Tuesday, October 18, 2022

Chewing photons for inspiration


I have been riding my bike to campus this semester. My route takes me through a stone archway and then to the top of the green that leads to the science building. The campus landscape was designed by Frederick Law Olmstead, who designed Central Park (and the grounds of the now-closed Jesuit Center at Wernersville). When I hit the top of the hill I’m looking down an aisle of enormous oaks, their canopies merging in a magnificent green arch, a nave of a living cathedral. I never fail to take a deep breath when I see it. A literal inspiration. 
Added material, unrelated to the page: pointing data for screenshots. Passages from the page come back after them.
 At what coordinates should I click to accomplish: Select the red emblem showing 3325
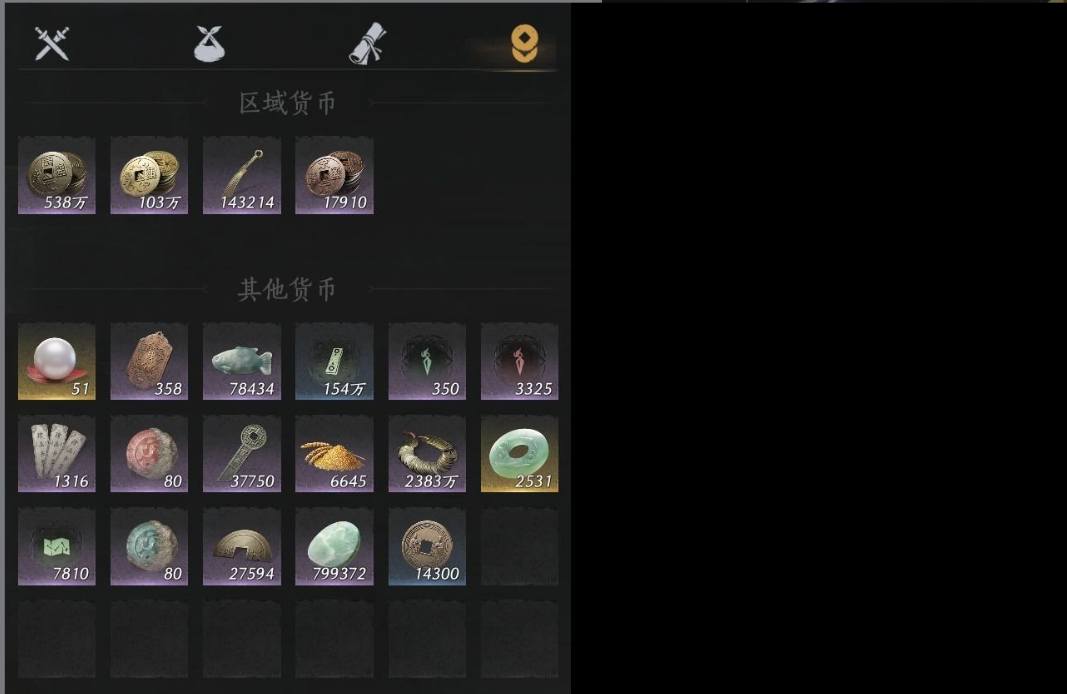pos(519,361)
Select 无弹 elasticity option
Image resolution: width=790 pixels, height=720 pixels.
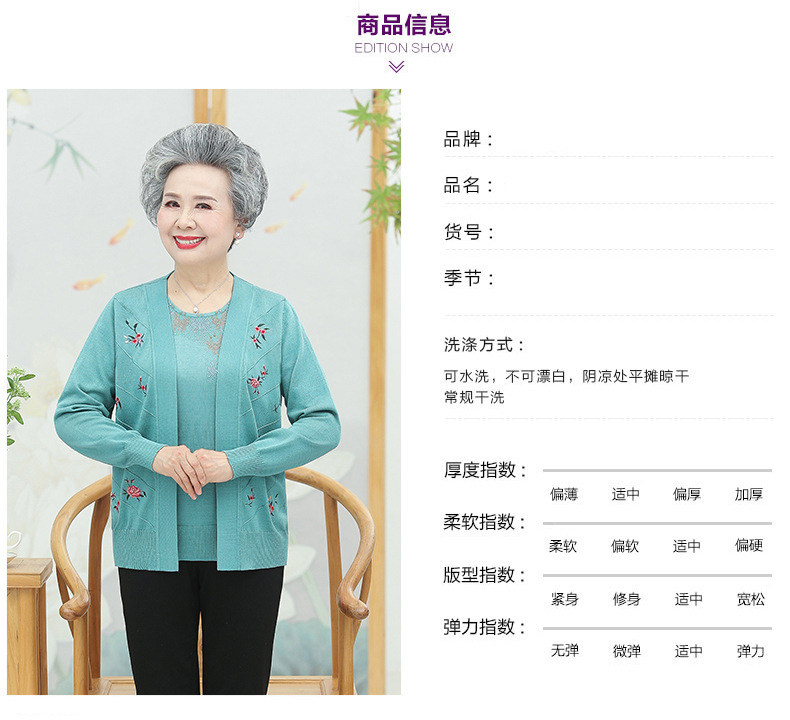565,650
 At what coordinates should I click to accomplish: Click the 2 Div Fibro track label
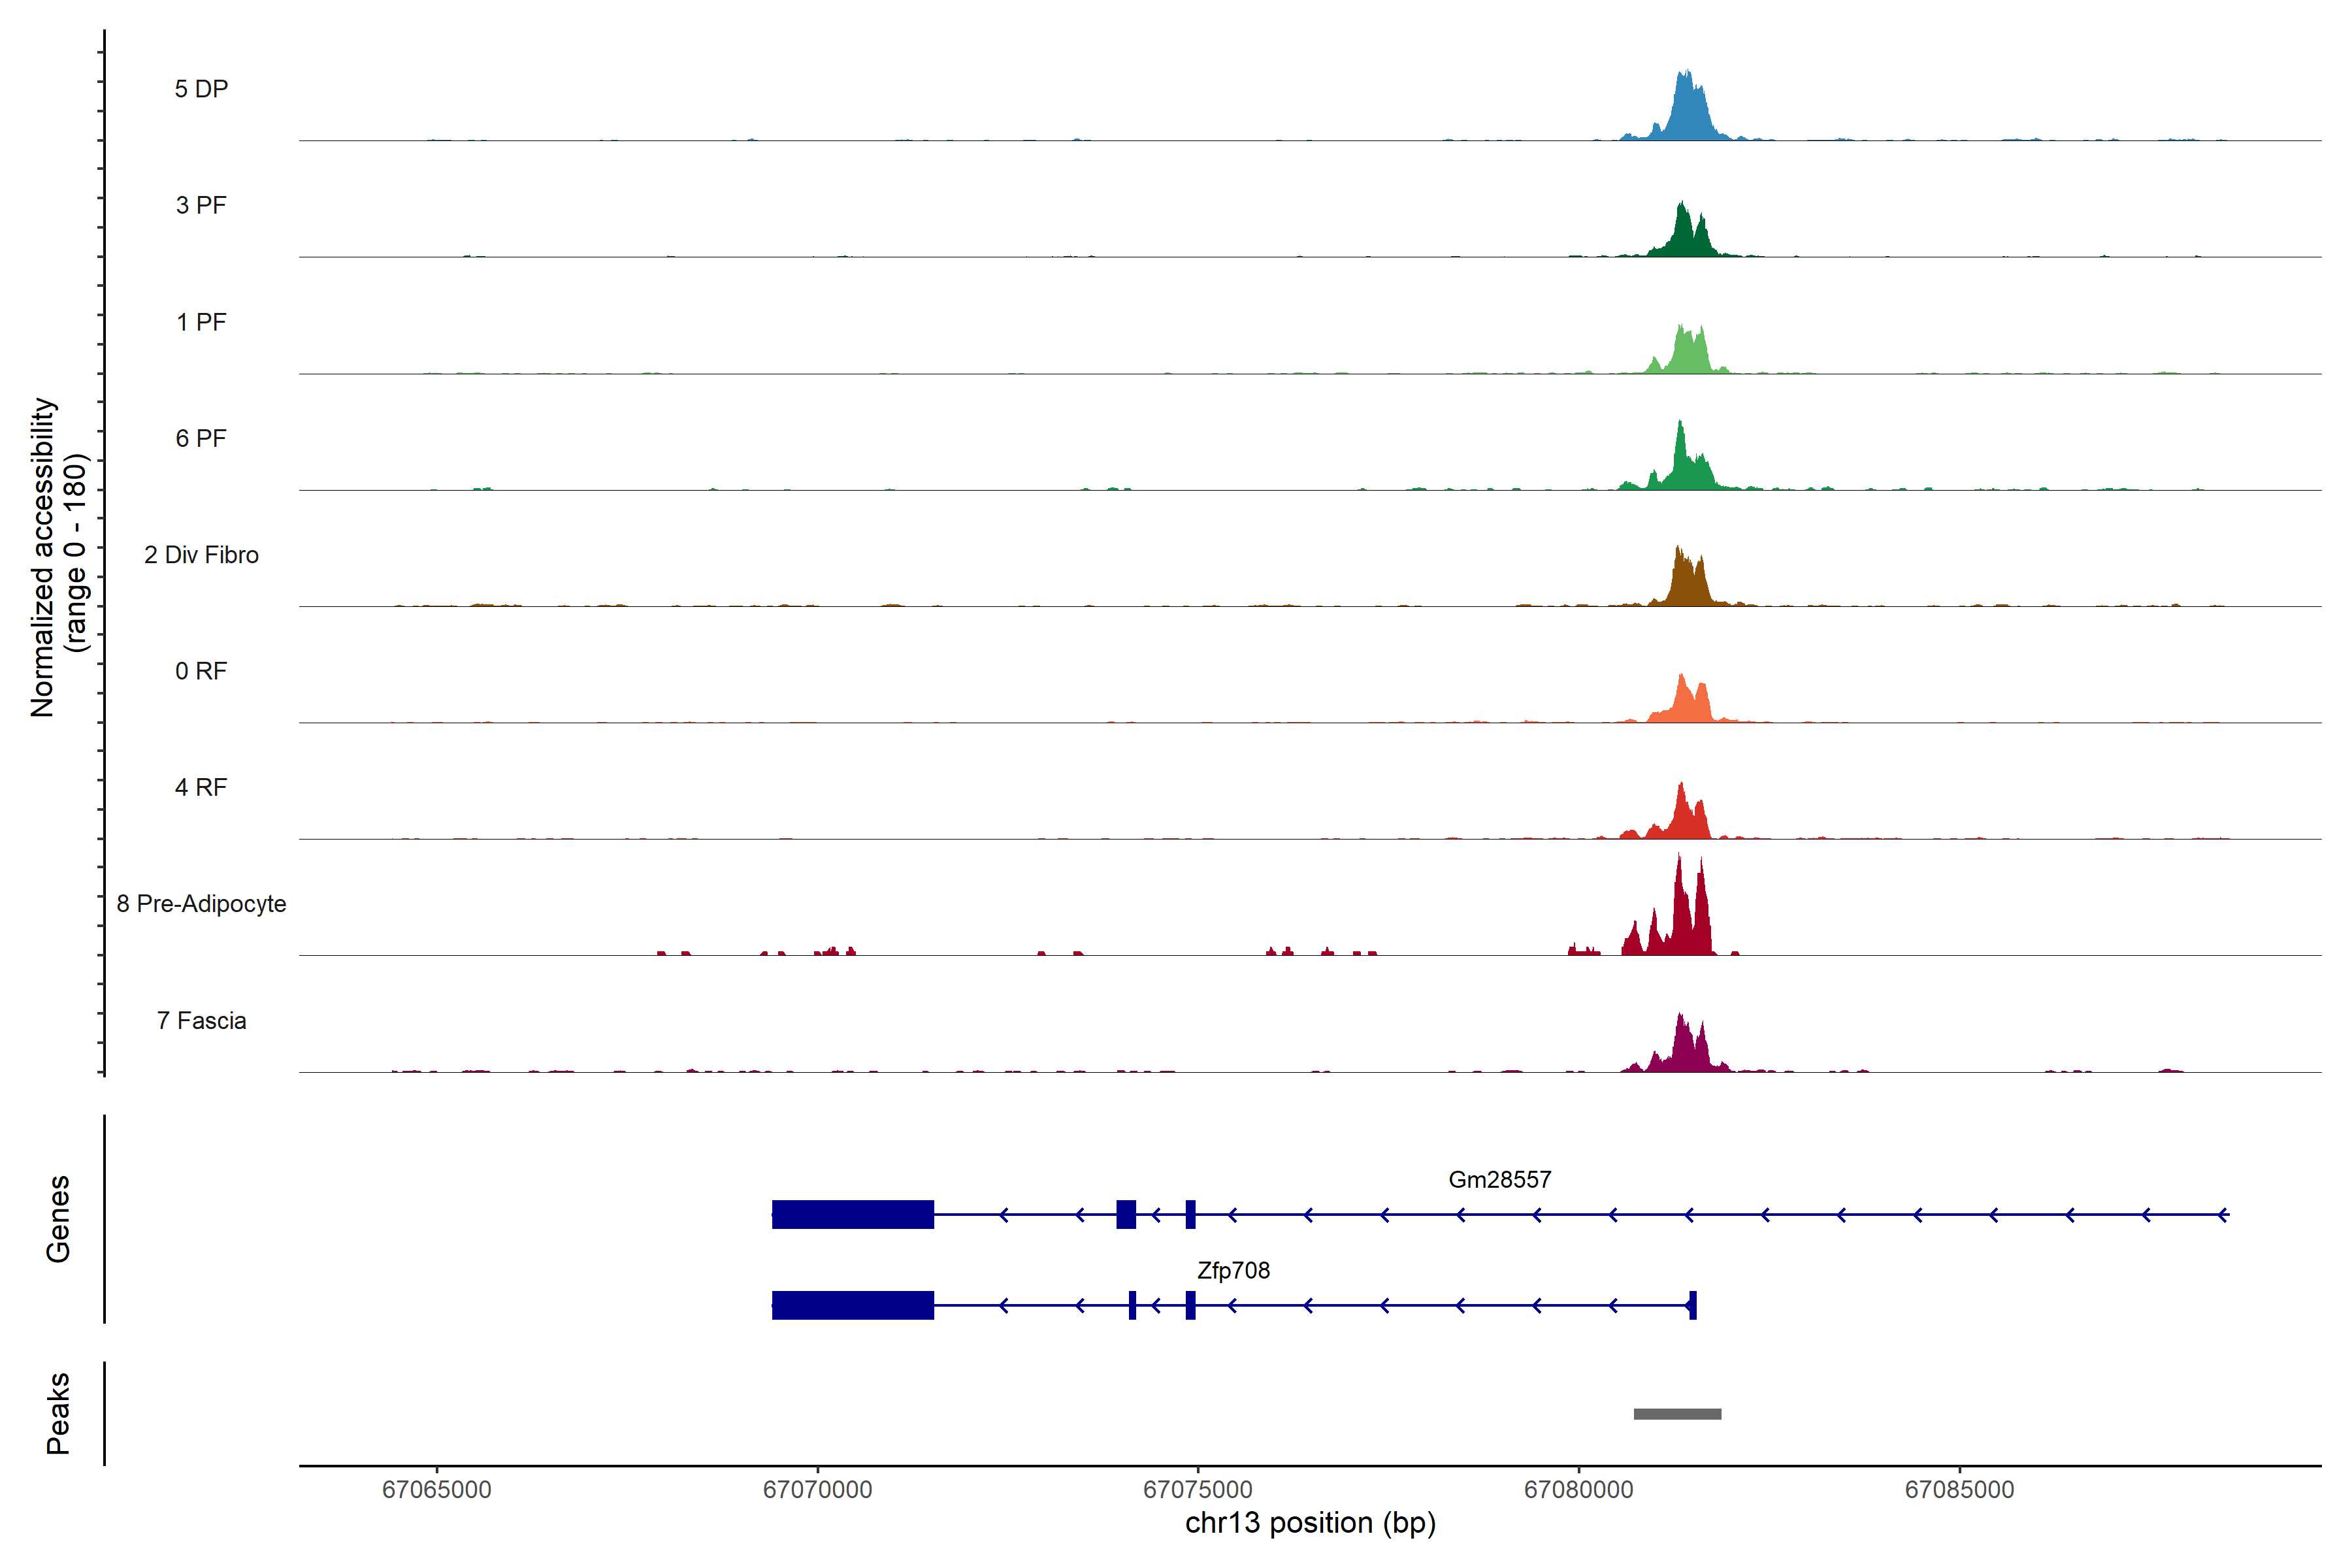(x=201, y=555)
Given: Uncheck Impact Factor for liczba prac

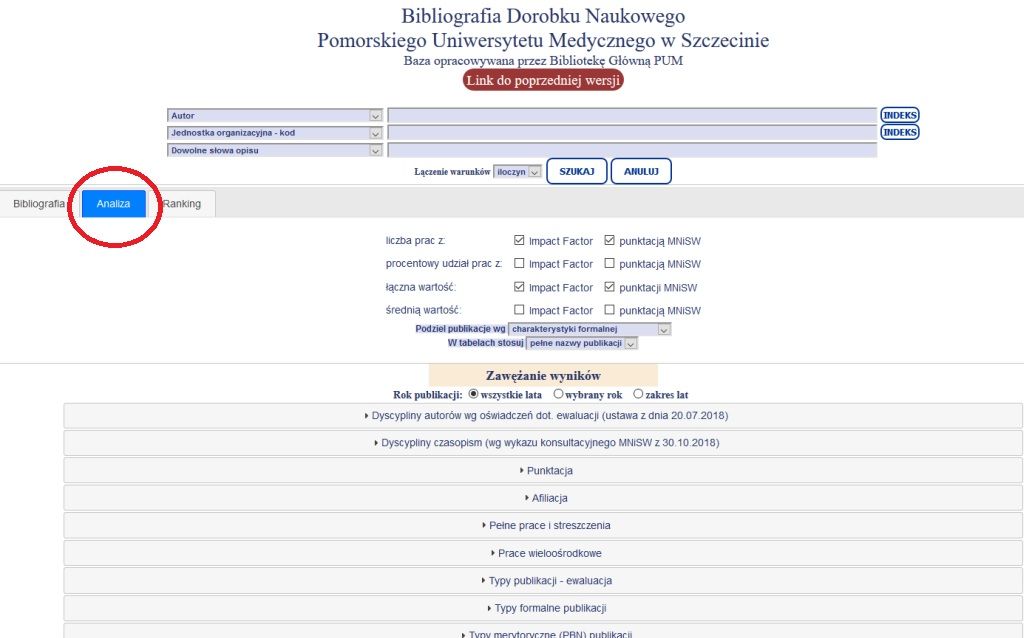Looking at the screenshot, I should (519, 241).
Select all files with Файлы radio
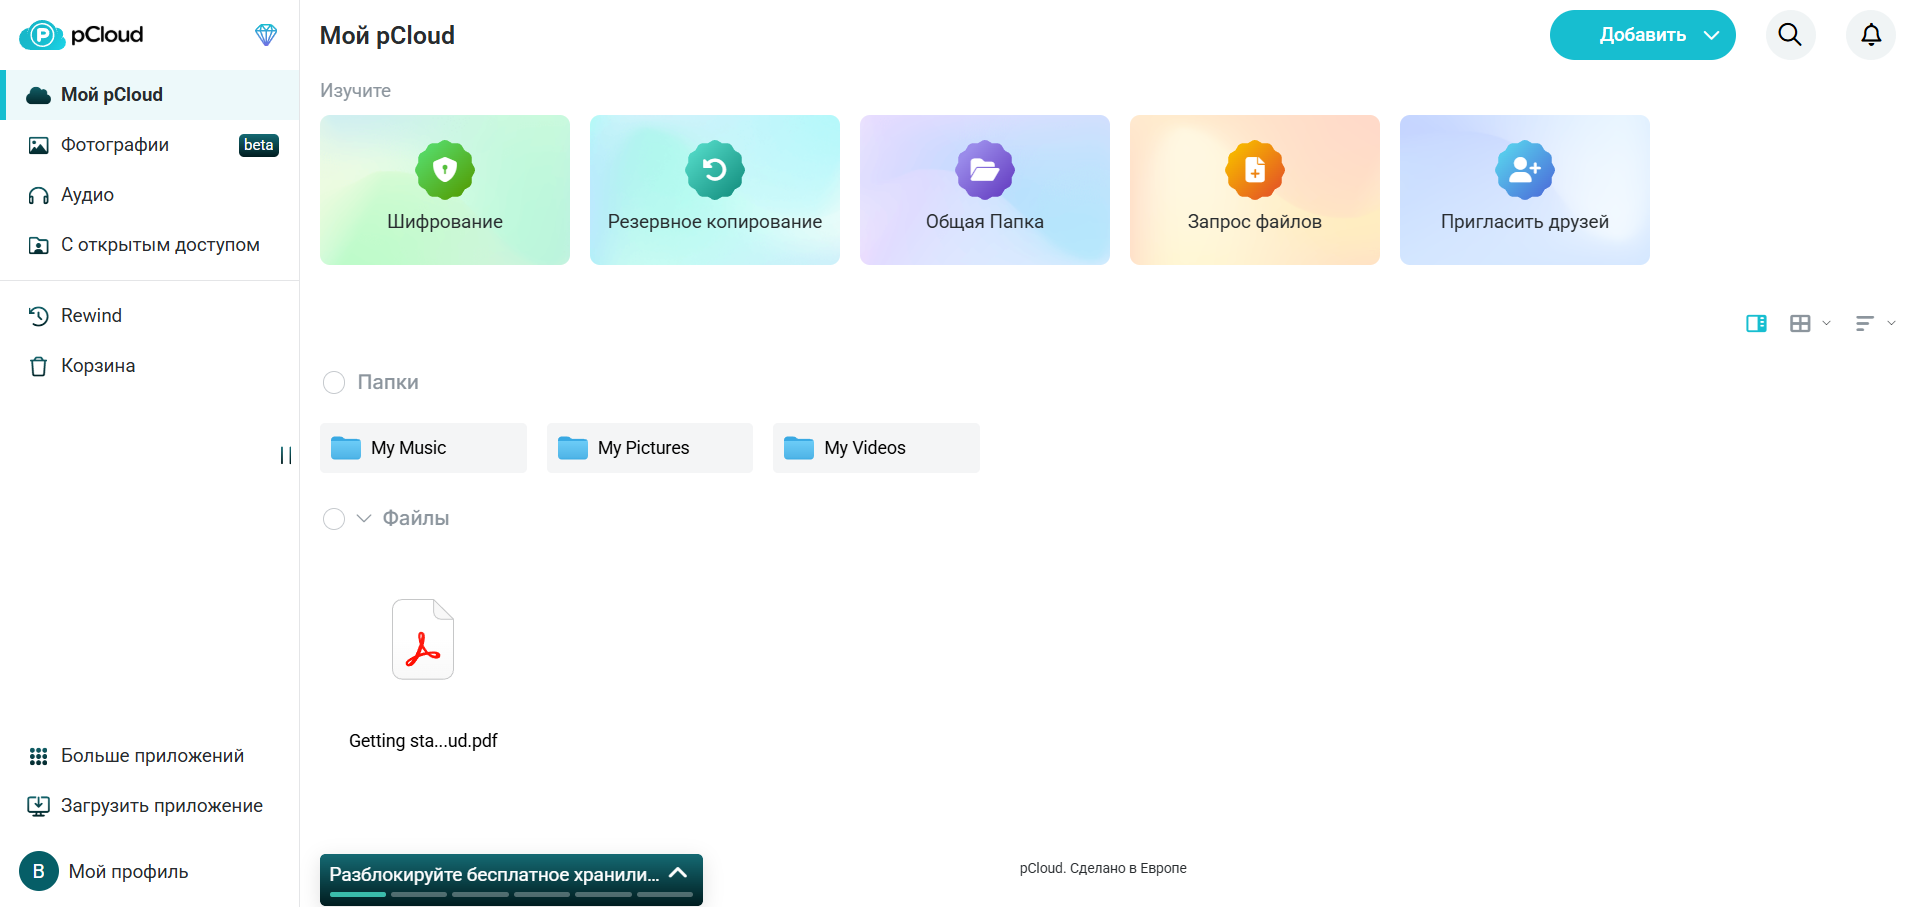Image resolution: width=1911 pixels, height=907 pixels. (x=334, y=518)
I can feel my shoulders relax, and all my anxiety slide off.  Is it all the oxygen those leaves are churning out, as they sit there chewing photons? Is it that the rest of my ride is downhill, away from traffic? Or is it awe?

Tuesday, October 11, 2022

An open window

It's the 60th anniversary of the opening of the Second Vatican Council today. I don't remember the opening of the council, unsurprisingly as I was 4 1/2 (almost to the day).  

The late John W. O'Malley, SJ, who was Crash’s undergraduate thesis advisor, summed up the effect of Vatican II as a move from "commands to invitations, from laws to ideals, from definition to mystery, from threats to persuasion, from coercion to conscience, from monologue to dialogue, from ruling to serving, from withdrawn to integrated, from vertical to horizontal, from exclusion to inclusion, from hostility to friendship, from rivalry to partnership, from suspicion to trust, from static to ongoing, from passive acceptances to active engagement, from fault-finding to appreciation, from prescriptive to principles, from behavior modification to inner appropriation." I sometimes scroll through #CatholicTwitter and think how far we still have to go.              

I look at the photograph from the opening and see so many men — all men at the opening. But Pope Paul insisted on adding women auditors to the Council. And now the Secretary General of Vatican City is a woman, Sr. Raffaella Petrini. I got to meet her a few days ago, she oversees the Vatican Observatory. And for a few minutes I felt the stirrings of the Spirit, and the hope that Fr. O’Malley expressed so vividly flared into fire.